The mirror as a control strategy

The «mirror effect» is a basic element of the architecture and design of the control elements, the observer can observe without the rest of the passers-by noticing where he is looking, he can observe without being observed. Just as a guard with reflective glasses can follow every movement with impunity, the mirror building turns its façade into a mask.

The mirror, moreover, has a double edge. On the one hand, it attracts the narcissism of the naïve who come to groom themselves. On the other, it discomforts those who sense that there is someone watching from the other side. Fascination and rejection on the same surface.

Security guard with reflective glasses
Mirrored glasses.

Something similar happens on the Internet. Social widgets, such as Facebook's famous “Like” or Google's now defunct +1 button, work like reflective glass: they show us traces of those who have been there before. Suddenly we see the footprint of a friend who commented, the avatar of someone who shared or the number of users who clicked.

Facebook Widget
Social widget on Facebook.

This visibility generates a call effect: who hasn't compulsively glanced at their reflection in a shop window as they pass by? With social widgets, the gesture is repeated in a digital version: we check if someone sees us, if we leave a mark, if we are part of the landscape.

Does it repel users? I'm not entirely sure, maybe at first, but just like the mirror-buildings they are now part of the landscape and we have become accustomed to interacting with them. But how do we interact with them? Clearly compulsively, just like when we walk down the street and glance sideways at our reflection in the shop window.

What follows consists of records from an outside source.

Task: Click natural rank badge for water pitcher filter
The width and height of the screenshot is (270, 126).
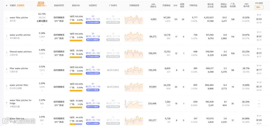Action: [93, 90]
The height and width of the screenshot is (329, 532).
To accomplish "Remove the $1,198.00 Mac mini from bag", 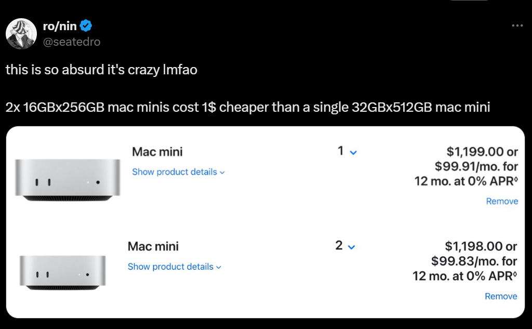I will pos(501,296).
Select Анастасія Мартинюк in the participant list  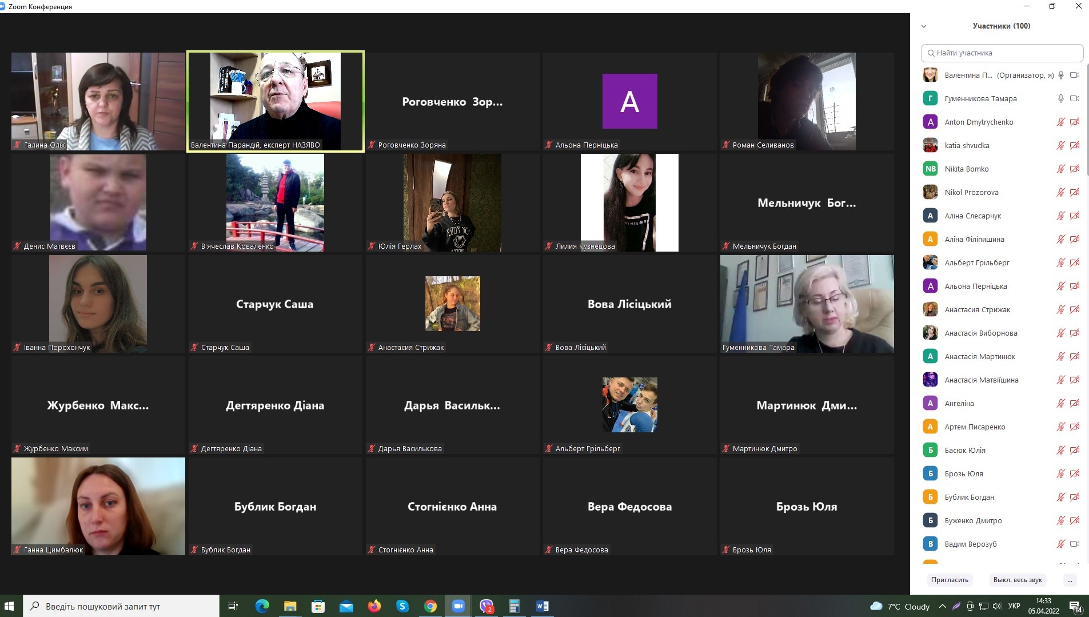980,356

Like as Oliver Reichenstein rightly put it these are temporary elements, which will tend to disappear sooner or later, such as the use of reflective materials in buildings, whose reflections sometimes dazzle us when the sun is shining brightly.

The mirror, whether glass in a corporate tower or digital in a social network, gives us back an image of ourselves, but rarely lets us see what is behind it. And perhaps therein lies the danger: in mistaking the reflection for the real experience.